You may well be a little exhausted with election updates by now… but in case you aren’t here’s the latest from the CTF
What a week it has been. While we still await a final call on the presidential election, there have been some major developments this week – some good, some not so good – that will affect the future of the cannabis industry. Here is a quick look at four aspects of the election and how they may impact reform at the federal level:
The ballot measures: Nothing but great news here. Cannabis-related ballot measures passed in every state where they appeared on the ballot. Legalization measures passed in deep red states (Montana, South Dakota), a deep blue state (New Jersey), and a deep purple state (Arizona). We even witnessed success in the Deep South, with the passage of an expansive medical cannabis measure in Mississippi. Completing the sweep, South Dakota voters also approved a medical cannabis measure. These are domino wins, meaning that they are likely to have residual positive impacts. The win in New Jersey is likely to inspire surrounding states, led by New York, to push for legalization more quickly. The establishment of a medical cannabis market in Mississippi is likely to spur other southern states to act. And, at the congressional level, the remarkable wins in South Dakota, for example, are likely to have an impact on elected officials like U.S. Senator John Thune (R-SD), the second ranking member of the Senate, who spent much of this year mocking
the Democrats’ inclusion of the SAFE Banking Act in their coronavirus relief package. The expansion of legal cannabis at the state level has long made legalization at the federal level inevitable. These wins add to the momentum and push us closer to that day. In the short term, these wins could very well increase the likelihood that the SAFE Banking Act will be included in legislation making its way to the president’s desk during the upcoming lame duck session of Congress.

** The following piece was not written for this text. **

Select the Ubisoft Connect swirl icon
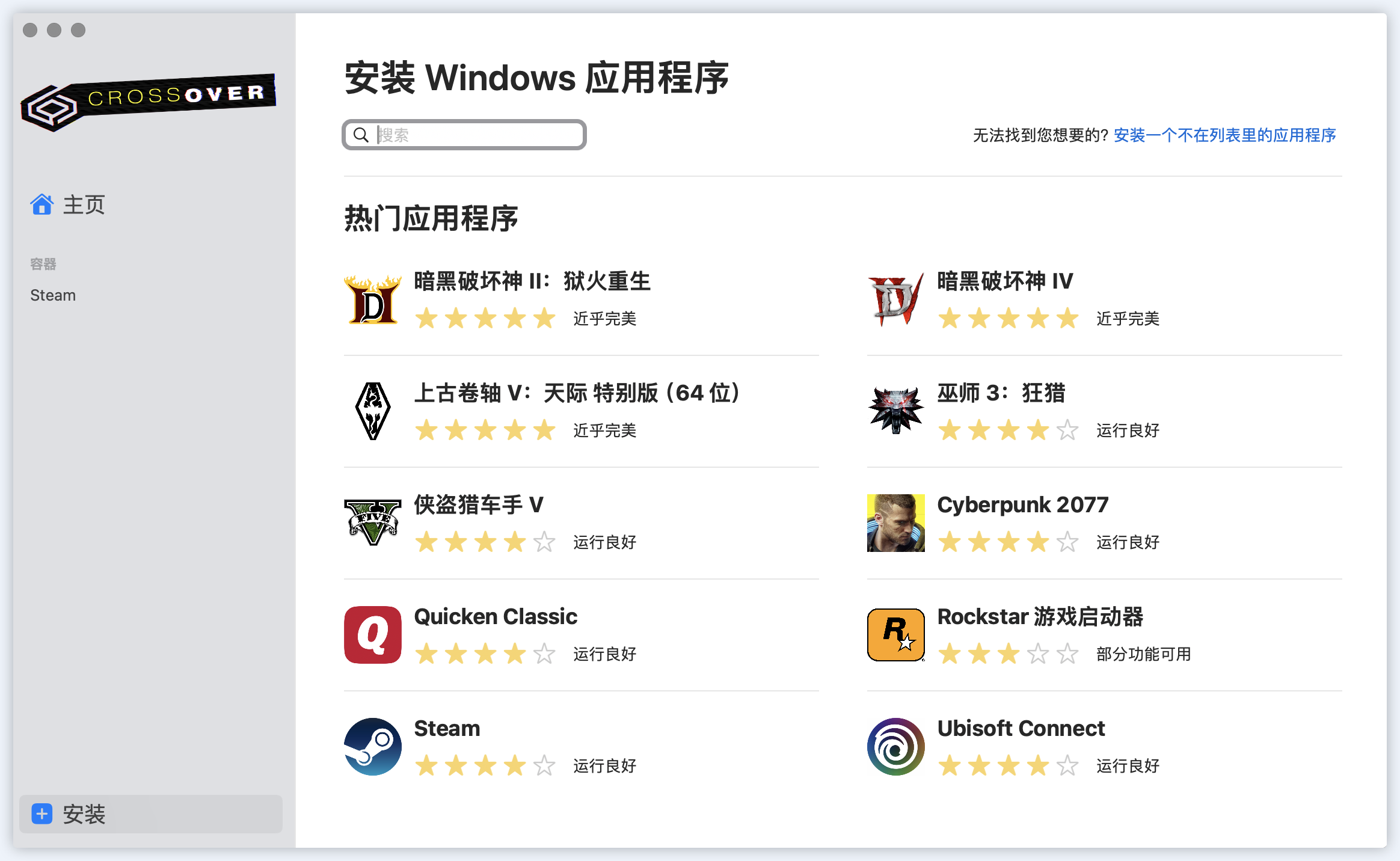 [895, 746]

President: We are not going to get ahead of the Associated Press and declare a winner here, so we should probably save our thoughts for now. But we are certainly watching closely to see whether the Senate lead sponsor of the MORE Act
is the next Vice President of the United States. We expect that she would be strong advocate for reform in the White House. A Biden administration would likely also do more to facilitate research on cannabis in the U.S.

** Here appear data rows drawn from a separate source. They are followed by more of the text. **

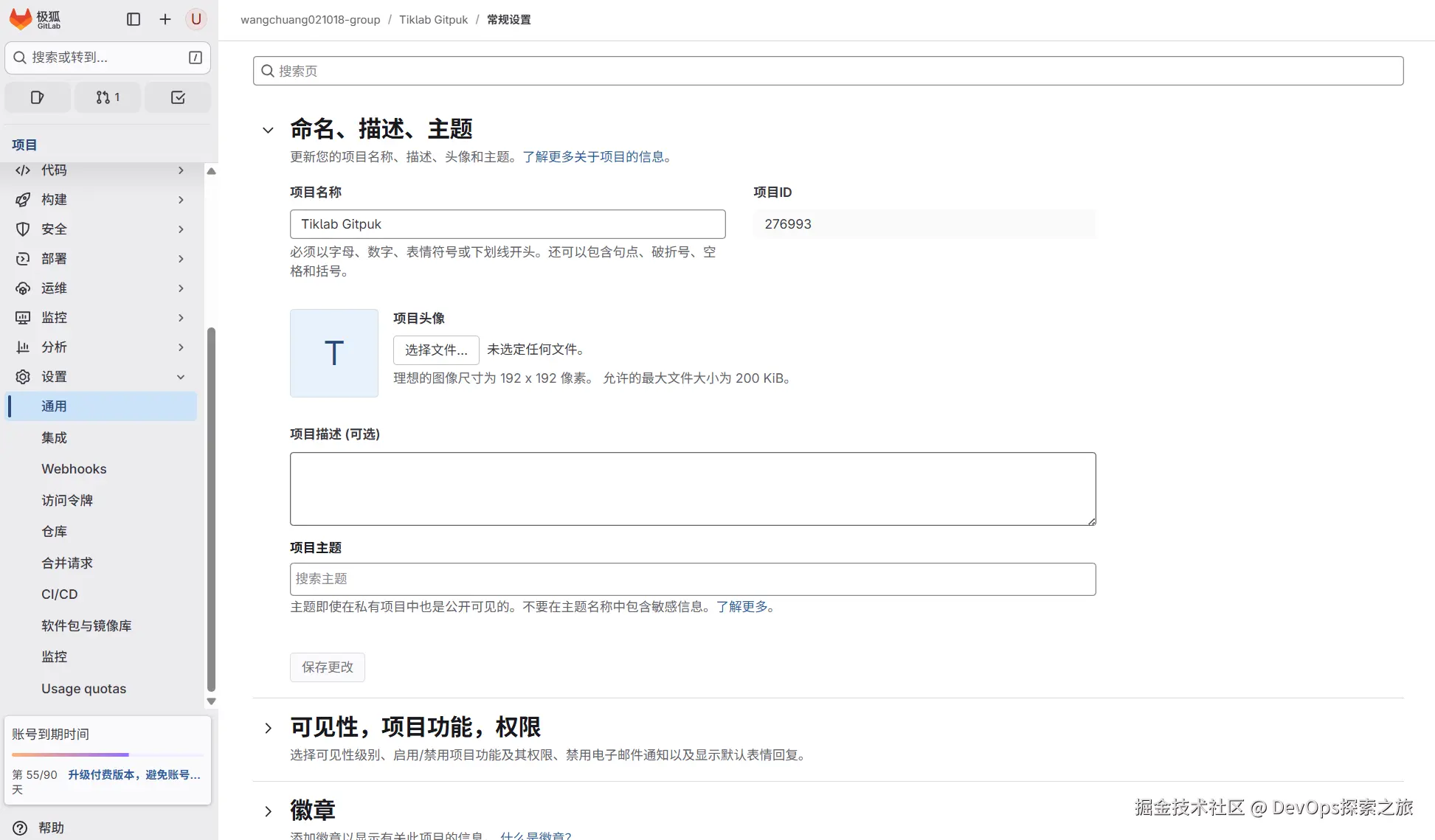This screenshot has width=1435, height=840.
Task: Click the help question mark icon
Action: point(21,827)
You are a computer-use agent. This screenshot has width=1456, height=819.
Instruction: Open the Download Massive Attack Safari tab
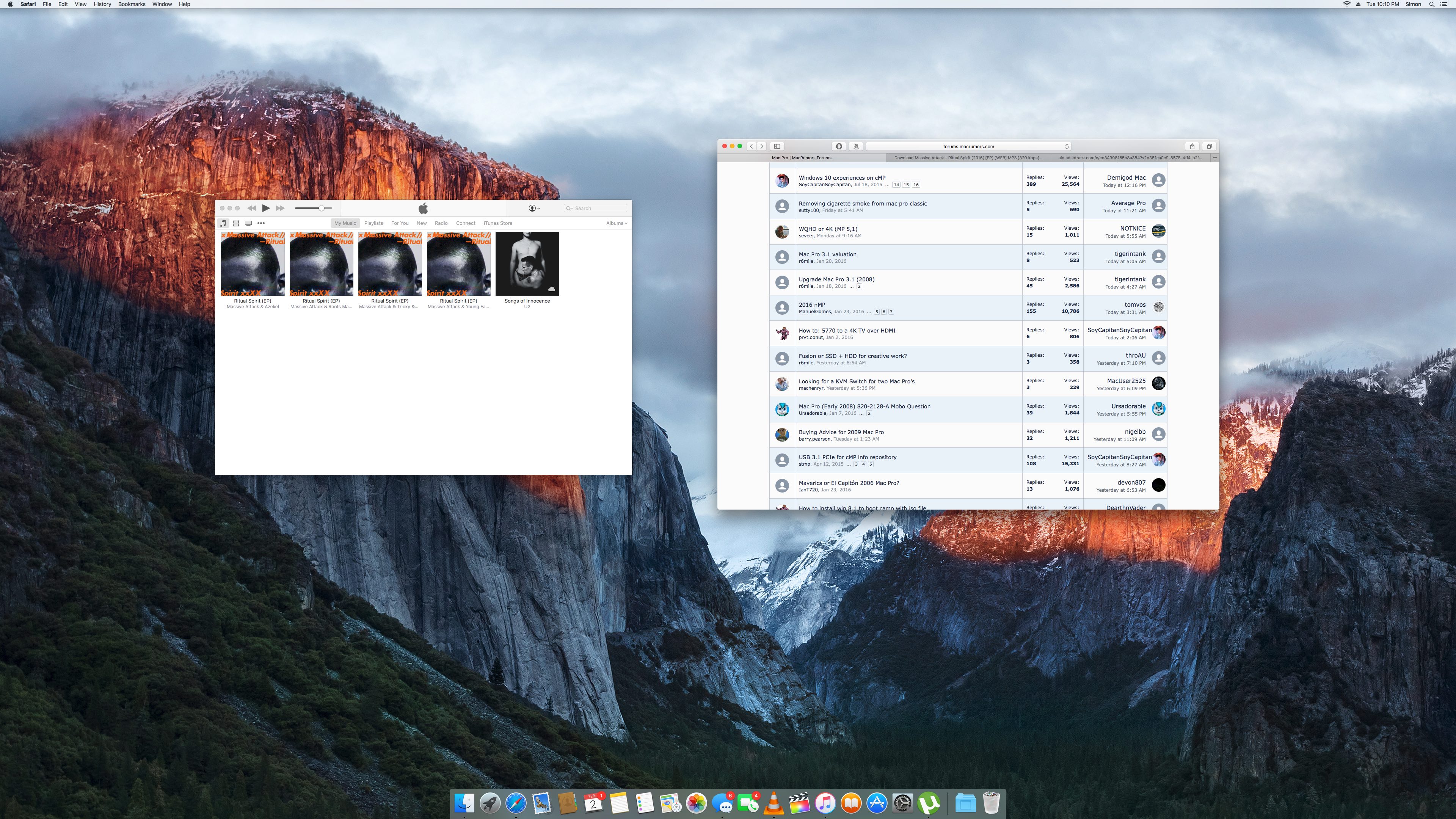coord(968,158)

U.S. Senate: To this point, it has not been a good week for cannabis policy reform as far as control of the U.S. Senate is concerned. While projections before the election suggested that Democrats might gain control of the chamber, the odds of that occurring at this point appear very slim. It would require Democrat Mark Kelly retaining his lead in Arizona as the final votes are counted in that state; Jon Ossoff holding Sen. David Purdue (R-GA) below 50% as the last votes are counted in Georgia, which would force a runoff; and then the Democratic candidates winning not one, but two runoff elections in Georgia in early January. And all of that will only lead to Democratic control of the Senate *if* the Biden/Harris team wins the race for the White House. So, assuming for now that Republicans will maintain control of the Senate, we will have a leadership team and committee chairs far less favorable to reform than we would have had under a Democratic caucus led by Sen. Chuck Schumer, who has recently been vocal about ending cannabis prohibition at the federal level. We should also note that the most supportive Republican senator on cannabis policy reform, Sen. Cory Gardner (R-CO), lost his seat and will no longer be around to push his caucus in the right direction. All of this said, it does not change the fact that reform at the federal level is inevitable. If the Republicans retain control, we will just work harder to educate members about the benefits of reform and build support on both sides of the aisle, while seeking opportunities to advance reform where possible.

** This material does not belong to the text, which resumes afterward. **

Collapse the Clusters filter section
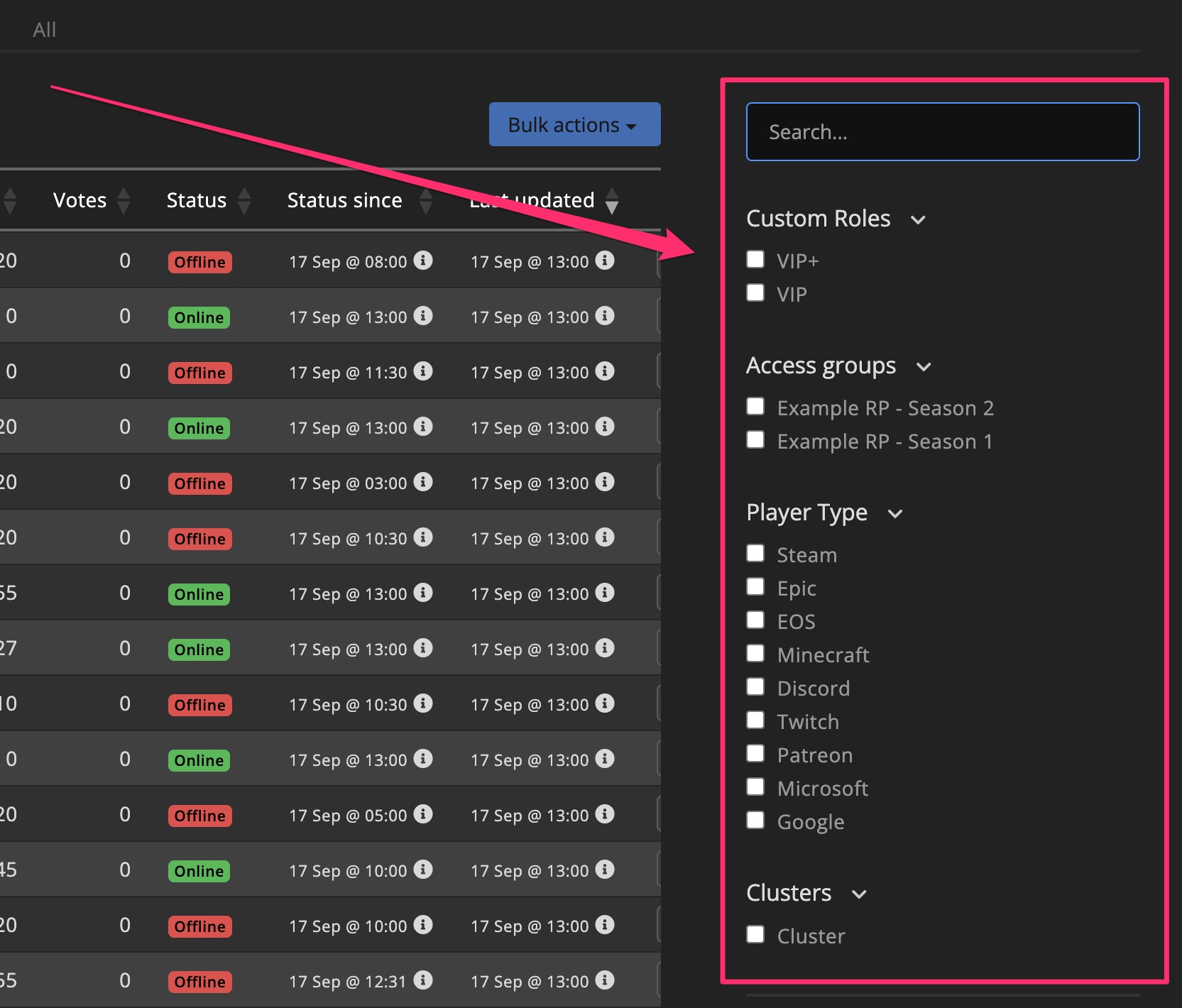The width and height of the screenshot is (1182, 1008). tap(859, 894)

U.S. House: The Democrats came into the election hoping to expand their majority. It appears instead that their majority will narrow. This could have the effect of causing the caucus to be more cautious on certain issues. But it seems as if we have reached a point where reforming the nation’s cannabis laws is a solid part of the Democratic agenda. So we expect that the caucus will continue to fight for reform. We will have a sign of where the Democrats stand in the very near future, as leadership will need to make a decision about whether to hold a promised vote on the MORE Act during the lame duck session. Regardless of whether that vote is held, we expect that the pattern we have seen over the past decade will continue and that there will be even more progress in the next session of Congress than there was in the one that is coming to a close.
We will continue to keep you updated as events unfold.